December 30, 2020
Great Lakes brown trout and steelhead are among the most beautiful, powerful, finicky, and pressured fish in the Midwest. If you are a local angler, you know that standing shoulder to shoulder with someone casting in the same hole is a norm nowadays. Here in the Midwest, we have had one of the toughest seasons in years. Due to low water from lack of rain, and immense crowds pressuring these fish, many anglers have found little success. Even under these conditions, however, I’ve had great success in locating and catching these fish.
The fish are very wary of their surroundings in the clear water. Even a small step in the water can easily spook an entire group of fish holding in a hole. Being as stealthy as possible gives you an edge over most anglers. Downsizing your tackle is a must. I typically run a 12-pound monofilament mainline with an 8-fluorocarbon leader with a #8 cutting-point hook, but I’ve found greater success with10-pound mainline, 6-pound leader, and #10 cutting-point hooks. This setup makes my bait look as natural as possible when it drifts down the river.
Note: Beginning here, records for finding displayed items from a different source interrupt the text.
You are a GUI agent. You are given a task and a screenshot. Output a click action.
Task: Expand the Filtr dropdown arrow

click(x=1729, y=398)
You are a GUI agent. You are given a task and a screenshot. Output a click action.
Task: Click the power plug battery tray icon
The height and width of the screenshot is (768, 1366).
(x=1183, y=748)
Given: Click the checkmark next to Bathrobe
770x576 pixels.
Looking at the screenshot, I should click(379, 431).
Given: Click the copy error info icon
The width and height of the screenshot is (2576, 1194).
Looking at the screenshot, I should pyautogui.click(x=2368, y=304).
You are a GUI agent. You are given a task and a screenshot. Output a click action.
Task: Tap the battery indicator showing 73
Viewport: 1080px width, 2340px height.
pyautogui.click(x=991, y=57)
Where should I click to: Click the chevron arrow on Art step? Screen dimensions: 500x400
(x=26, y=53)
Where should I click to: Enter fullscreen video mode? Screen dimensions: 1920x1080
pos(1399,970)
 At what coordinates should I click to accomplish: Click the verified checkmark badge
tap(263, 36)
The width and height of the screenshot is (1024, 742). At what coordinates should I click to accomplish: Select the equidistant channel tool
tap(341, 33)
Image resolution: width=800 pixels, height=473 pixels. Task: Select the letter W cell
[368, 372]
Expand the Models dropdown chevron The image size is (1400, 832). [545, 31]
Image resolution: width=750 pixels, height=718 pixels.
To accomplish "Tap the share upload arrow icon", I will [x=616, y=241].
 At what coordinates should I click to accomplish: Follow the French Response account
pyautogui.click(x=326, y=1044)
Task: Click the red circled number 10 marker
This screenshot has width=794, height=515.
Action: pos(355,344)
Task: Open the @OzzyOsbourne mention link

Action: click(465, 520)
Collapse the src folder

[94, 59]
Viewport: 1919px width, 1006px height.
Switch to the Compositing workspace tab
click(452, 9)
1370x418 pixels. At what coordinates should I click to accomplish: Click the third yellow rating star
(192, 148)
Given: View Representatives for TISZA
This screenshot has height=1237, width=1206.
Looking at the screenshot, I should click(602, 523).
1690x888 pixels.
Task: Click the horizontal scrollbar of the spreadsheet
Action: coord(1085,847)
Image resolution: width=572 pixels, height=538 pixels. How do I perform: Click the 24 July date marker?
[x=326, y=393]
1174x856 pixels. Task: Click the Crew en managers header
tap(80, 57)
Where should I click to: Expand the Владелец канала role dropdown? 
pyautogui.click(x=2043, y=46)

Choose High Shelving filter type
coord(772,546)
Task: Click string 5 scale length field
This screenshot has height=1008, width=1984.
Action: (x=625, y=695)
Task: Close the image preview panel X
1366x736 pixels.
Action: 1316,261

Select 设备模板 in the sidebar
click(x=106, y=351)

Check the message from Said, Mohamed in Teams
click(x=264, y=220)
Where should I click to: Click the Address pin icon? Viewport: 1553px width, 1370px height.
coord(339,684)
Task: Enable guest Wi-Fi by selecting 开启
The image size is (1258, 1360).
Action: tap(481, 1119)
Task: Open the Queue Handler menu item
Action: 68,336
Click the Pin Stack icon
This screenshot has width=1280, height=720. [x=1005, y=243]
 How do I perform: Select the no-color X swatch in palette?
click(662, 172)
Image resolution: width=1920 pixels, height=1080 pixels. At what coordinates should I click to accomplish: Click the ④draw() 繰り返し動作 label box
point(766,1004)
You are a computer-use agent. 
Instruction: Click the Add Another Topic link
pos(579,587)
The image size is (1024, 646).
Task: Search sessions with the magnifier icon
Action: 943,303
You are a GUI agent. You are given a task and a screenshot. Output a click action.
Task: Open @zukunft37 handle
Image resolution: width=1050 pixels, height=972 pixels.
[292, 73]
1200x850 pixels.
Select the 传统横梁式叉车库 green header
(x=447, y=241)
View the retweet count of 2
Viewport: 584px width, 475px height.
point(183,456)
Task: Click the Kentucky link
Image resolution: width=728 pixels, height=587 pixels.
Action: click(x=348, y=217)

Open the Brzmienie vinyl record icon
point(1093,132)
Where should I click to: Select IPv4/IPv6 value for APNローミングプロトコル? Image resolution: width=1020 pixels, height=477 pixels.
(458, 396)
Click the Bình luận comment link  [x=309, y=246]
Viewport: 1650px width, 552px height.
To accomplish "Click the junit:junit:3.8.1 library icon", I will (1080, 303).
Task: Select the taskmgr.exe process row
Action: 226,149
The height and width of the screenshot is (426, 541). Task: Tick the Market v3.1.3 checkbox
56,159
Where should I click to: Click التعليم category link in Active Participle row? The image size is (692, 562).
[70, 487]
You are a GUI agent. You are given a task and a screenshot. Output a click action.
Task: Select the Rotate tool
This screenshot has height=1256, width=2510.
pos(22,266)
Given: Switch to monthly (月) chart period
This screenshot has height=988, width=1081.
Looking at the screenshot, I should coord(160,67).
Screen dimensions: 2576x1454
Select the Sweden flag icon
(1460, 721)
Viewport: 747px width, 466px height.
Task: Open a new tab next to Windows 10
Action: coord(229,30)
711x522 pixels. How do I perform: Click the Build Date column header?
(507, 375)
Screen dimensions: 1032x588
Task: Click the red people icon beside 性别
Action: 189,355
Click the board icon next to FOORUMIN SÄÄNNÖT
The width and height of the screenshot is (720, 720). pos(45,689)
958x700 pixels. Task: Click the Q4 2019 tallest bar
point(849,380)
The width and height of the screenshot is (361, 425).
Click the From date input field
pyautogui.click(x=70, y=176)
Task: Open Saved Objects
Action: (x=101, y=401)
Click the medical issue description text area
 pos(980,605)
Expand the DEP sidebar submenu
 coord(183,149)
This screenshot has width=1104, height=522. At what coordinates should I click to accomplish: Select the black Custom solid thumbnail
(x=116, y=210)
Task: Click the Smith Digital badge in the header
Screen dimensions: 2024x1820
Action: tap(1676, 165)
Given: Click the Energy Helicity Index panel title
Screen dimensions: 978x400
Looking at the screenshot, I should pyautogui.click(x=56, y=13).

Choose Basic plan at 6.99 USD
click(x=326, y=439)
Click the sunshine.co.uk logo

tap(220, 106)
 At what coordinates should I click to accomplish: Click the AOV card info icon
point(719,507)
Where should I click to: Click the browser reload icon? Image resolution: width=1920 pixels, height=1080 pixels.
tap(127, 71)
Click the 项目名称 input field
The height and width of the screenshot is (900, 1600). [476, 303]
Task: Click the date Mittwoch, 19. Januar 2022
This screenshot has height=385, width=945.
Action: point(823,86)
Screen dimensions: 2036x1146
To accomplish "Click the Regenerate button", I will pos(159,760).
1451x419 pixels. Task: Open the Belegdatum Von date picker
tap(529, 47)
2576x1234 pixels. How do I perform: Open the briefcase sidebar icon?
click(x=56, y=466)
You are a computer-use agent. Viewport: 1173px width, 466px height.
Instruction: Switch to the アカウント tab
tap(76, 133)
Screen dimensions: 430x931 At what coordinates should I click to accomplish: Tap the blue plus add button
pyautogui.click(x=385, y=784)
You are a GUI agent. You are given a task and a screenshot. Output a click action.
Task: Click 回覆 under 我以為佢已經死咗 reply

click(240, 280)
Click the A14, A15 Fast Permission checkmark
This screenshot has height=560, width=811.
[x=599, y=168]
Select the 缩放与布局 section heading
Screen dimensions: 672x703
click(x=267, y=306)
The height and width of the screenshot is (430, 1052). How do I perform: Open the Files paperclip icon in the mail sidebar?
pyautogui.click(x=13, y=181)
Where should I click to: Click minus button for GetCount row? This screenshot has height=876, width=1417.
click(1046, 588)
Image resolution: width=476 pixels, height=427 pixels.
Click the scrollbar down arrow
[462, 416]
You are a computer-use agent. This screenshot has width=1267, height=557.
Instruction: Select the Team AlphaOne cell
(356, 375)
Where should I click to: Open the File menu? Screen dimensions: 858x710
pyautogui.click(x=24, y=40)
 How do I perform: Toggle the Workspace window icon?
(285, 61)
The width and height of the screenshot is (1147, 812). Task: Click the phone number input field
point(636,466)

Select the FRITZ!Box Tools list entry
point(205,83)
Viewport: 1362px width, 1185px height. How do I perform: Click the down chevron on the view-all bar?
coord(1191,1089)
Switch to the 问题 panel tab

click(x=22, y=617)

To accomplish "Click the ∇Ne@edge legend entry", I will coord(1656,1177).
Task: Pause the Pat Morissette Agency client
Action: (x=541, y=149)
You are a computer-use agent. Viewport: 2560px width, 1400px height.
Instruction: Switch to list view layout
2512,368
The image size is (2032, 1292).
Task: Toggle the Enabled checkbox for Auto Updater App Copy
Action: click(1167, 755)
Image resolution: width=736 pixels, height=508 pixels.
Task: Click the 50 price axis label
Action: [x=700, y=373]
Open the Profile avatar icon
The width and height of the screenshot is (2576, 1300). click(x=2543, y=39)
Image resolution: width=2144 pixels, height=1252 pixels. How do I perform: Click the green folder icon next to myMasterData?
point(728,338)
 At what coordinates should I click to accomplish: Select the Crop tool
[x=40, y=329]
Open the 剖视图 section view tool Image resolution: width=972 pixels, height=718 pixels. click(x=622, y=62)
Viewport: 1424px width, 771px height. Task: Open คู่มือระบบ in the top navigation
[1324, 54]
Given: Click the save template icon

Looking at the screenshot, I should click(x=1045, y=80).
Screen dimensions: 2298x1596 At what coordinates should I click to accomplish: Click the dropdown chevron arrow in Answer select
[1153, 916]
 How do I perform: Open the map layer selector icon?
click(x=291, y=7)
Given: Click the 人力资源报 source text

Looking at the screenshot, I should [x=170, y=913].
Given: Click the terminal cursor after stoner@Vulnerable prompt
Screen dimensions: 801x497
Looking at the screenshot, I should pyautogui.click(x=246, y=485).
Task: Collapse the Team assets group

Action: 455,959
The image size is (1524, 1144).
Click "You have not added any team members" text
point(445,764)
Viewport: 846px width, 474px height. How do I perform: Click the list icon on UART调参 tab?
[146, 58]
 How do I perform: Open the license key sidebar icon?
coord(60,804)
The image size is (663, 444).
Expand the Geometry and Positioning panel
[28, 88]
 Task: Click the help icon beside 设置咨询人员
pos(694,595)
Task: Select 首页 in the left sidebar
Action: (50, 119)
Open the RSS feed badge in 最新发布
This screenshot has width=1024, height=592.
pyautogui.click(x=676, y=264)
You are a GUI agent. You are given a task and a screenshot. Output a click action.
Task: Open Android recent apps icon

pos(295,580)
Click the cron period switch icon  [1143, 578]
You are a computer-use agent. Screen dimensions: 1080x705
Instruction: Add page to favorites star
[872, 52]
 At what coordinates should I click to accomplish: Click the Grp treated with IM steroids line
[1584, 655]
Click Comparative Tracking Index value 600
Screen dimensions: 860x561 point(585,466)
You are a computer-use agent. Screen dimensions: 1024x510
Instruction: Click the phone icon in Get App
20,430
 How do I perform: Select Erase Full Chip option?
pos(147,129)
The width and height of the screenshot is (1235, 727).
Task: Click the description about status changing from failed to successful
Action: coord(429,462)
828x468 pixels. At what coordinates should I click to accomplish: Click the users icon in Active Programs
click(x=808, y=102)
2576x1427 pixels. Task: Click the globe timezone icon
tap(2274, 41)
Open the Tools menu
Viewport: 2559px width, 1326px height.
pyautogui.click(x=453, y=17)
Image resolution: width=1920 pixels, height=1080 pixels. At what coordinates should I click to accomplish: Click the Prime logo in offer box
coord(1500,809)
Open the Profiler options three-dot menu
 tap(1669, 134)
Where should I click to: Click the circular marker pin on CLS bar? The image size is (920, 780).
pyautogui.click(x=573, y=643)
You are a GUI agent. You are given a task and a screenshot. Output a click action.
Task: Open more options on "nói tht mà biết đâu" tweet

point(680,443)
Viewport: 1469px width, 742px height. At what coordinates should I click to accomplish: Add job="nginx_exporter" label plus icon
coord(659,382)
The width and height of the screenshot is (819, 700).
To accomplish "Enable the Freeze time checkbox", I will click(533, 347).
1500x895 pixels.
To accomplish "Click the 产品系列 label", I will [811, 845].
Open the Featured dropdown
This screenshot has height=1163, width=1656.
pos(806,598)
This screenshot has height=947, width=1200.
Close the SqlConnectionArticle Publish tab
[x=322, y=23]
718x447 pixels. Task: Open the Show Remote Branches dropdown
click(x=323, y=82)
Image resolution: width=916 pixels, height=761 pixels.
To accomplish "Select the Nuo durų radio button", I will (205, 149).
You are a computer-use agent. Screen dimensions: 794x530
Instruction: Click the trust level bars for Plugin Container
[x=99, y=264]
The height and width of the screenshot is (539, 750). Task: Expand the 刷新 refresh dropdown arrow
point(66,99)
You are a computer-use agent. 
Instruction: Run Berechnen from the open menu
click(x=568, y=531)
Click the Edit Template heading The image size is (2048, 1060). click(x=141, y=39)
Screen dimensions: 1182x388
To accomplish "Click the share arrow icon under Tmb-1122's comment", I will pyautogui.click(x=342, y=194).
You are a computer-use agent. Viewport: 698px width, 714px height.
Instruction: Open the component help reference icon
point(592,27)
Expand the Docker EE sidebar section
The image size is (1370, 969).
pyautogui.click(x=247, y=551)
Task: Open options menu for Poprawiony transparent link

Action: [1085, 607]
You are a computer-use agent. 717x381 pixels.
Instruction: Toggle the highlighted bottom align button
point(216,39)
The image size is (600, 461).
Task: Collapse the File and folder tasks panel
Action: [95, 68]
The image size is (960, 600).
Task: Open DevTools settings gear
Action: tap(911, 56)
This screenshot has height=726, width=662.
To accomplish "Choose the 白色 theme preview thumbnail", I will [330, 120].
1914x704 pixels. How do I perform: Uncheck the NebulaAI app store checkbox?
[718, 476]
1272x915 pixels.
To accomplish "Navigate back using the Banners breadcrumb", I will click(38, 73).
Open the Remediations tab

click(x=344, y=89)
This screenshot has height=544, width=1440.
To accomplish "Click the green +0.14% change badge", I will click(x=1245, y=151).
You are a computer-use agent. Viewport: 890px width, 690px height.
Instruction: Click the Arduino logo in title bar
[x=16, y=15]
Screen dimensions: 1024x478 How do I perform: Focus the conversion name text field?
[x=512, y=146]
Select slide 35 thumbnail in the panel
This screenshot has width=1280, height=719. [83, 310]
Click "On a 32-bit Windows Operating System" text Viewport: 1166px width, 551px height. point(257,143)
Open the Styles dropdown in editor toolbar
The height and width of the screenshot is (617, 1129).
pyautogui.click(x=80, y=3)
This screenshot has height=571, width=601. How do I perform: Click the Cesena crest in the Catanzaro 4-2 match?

Using the right rod and reel helps improve bait presentation. I recommend a medium-light rod in the 11- to 13-foot range. A longer rod allows you to keep your line off the water and allows the current to swing your bait forward making it look natural. A medium-light powerallows you to use a lighter line and the rod’s cushion helps prevent the line from breaking when fighting fish. A baitcasting or centerpin reel provides for long smooth drifts without having to falter with your presentation. Great Lakes trout bring a whole new meaning to “standing out from the crowd.” One of the most popular and effective baits for these fish is a spawn bag (salmon/trout eggs tied in colorful netting). Nowadays, you can pick up a dozen spawn bags at almost any tackle shop. In pressured situations, I like to tie dime-sized bag—the smaller the better. Another great way to make your bags stand out is what I like to call “clown bags.” Simply take any colored netting and place pieces of a different colored netting in with the eggs which creates a multi-colored spawn bag—great for clear, murky, and pressured situations. A simple bead can imitate a single trout egg drifting down the river. This is a perfect technique when anglers are mostly using spawn. My favorite beads sizes for situations like these are 6 and 8 mm. I like orange, pink, chartreuse, and yellow beads.
Stepping away from your comfort zone is the best advice I can give when fishing these tributaries. Whether that's exploring new water and getting away from crowds or experimenting with new techniques, not only will it make you a better angler but will help you in understanding how these magnificent fish behave.